A subtly sweet fruit with a gentle texture, there is something delicate and special about pears especially if we have been used to associating fall with apples. Reaching for pears instead as we make our cozy desserts of the season brings a different flavor that suits changing up the components to complement one another rather than compete.
A classic French dessert is a Tarte Tatin, and while we often associate this dish with apples, why not make it with pears! And! With a red wine sauce while we’re at it ☺️. Essentially, what we are doing today is poaching pears in a red wine of our choosing so that the flavor is to our preference (as the wine will reduce and intensify in flavor) and letting the pears baste in that flavor adding to a delicious bite each and every time. Add a sweet pastry, and well you just can’t go wrong.
Now you will see I am smiling throughout this episode and in the shots captured here, and for good reason as you need a sense of humor when it comes to Tarte Tatins because when baking and cooking with caramel, things can get a little sticky. And sometimes, often in my case if I am being honest, the finished look after flipping the dish isn’t perfect. However, as I will share in the concluding segments of today’s episode, just because a dish doesn’t look beautiful or as you might have hoped, doesn’t mean it’s not delicious, and that is most definitely the case with Tarte Tatin aux Poires in red wine sauce.
We will add a bit of cinnamon for a subtle warm spice, a dash of pear liqueur, and to ensure the wine complements beautifully, we will select a dependably delicious French varietal. Bien sûr !
Do join me and discover how imperfection doesn”t need to get in the way of making a delicious dish nor having a wonderfully and successful time in the kitchen. After all, humility is a worthwhile quality and that includes when we step into the kitchen and then share our creations. ☺️
Now to the episode!
Links shared during the episode:
- Filt net bags from Normandy
- Mauviel copper tarte tatin mold with ears (various sizes)
~Cook & Share! I would love to share your Simply Luxurious Kitchen inspired experiences from your kitchen. Tag me on Instagram with @thesimplyluxuriouslife #tslkitchen (or directly tag @tsllcookingshow) and your post could appear on my Instagram feed as well as on a future Show Notes post (see readers’ pics below). Many readers have already shared their meals inspired by recipes from TSLKitchen. Check out TSLL’s IG Story Highlights – titled, Viewers’ Recipes. Below are a few readers that have shared recipes and pics that caught their eye (and tastebuds ?) since last season concluded. Thank you to everyone who has shared!

§ **Dataset excerpt**
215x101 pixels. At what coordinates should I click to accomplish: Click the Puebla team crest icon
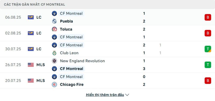(55, 21)
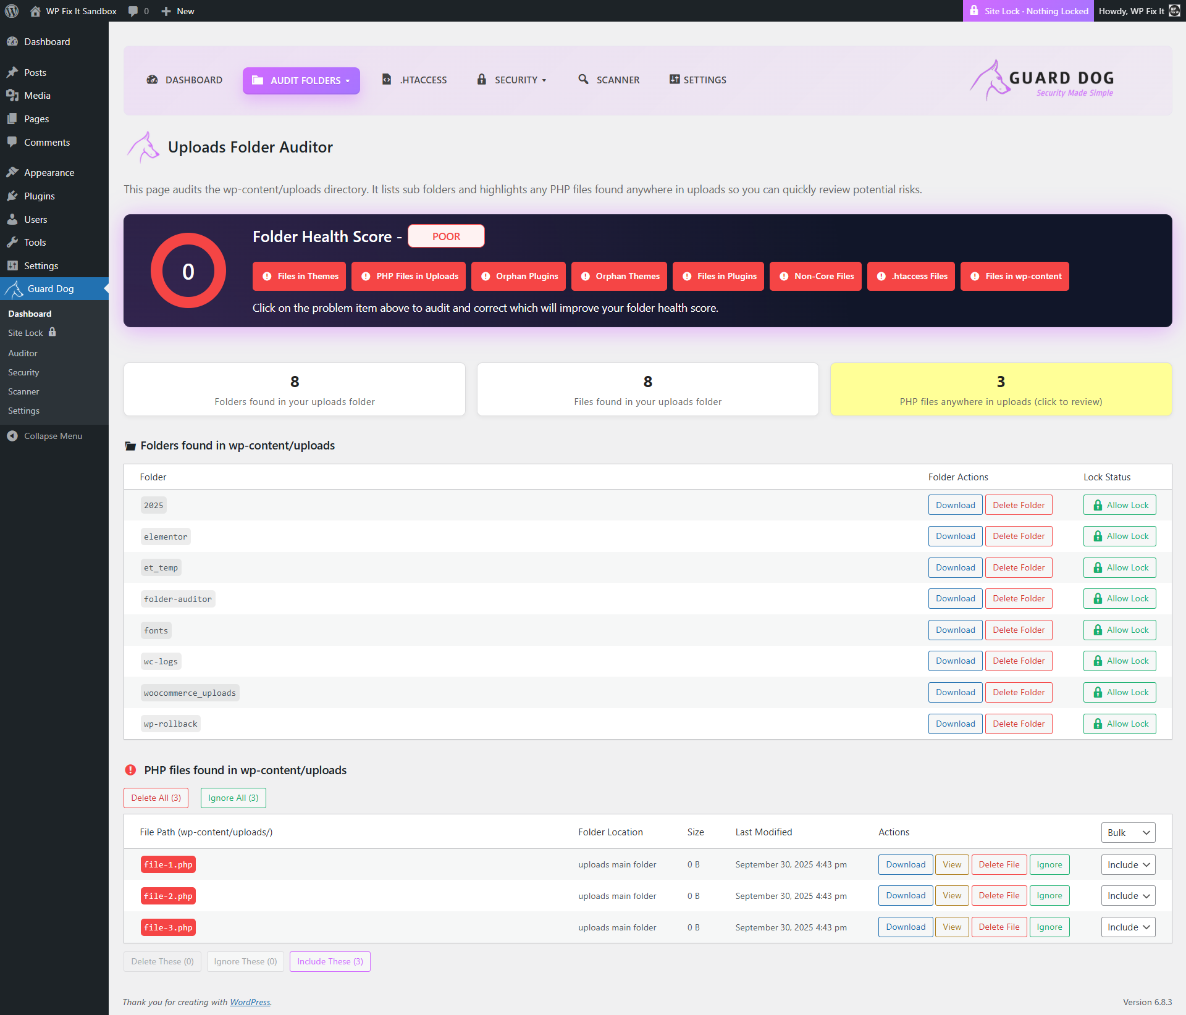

§ **Task instructions**
A. Check each statement against the Tarte Tatin passage and mark it yes or no, quoting the deciding words: (i) The pears are poached in white wine. (ii) Cinnamon is added for a subtle warm spice. (iii) The finished look after flipping the dish is always perfect.
B. According to the Tarte Tatin passage, what kind of pastry is added to the dish?
C. Print the part of the Tarte Tatin passage that opens with the words containing "Links shared during" and closes with "who has shared!".
The data was drawn from a different source than the Tarte Tatin passage.

§ **Task-by-task solutions**
A.
(i) No: "poaching pears in a red wine of our choosing"
(ii) Yes: "We will add a bit of cinnamon for a subtle warm spice"
(iii) No: "the finished look after flipping the dish isn’t perfect"

B. A sweet pastry.

C.
Links shared during the episode:
- Filt net bags from Normandy
- Mauviel copper tarte tatin mold with ears (various sizes)
~Cook & Share! I would love to share your Simply Luxurious Kitchen inspired experiences from your kitchen. Tag me on Instagram with @thesimplyluxuriouslife #tslkitchen (or directly tag @tsllcookingshow) and your post could appear on my Instagram feed as well as on a future Show Notes post (see readers’ pics below). Many readers have already shared their meals inspired by recipes from TSLKitchen. Check out TSLL’s IG Story Highlights – titled, Viewers’ Recipes. Below are a few readers that have shared recipes and pics that caught their eye (and tastebuds ?) since last season concluded. Thank you to everyone who has shared!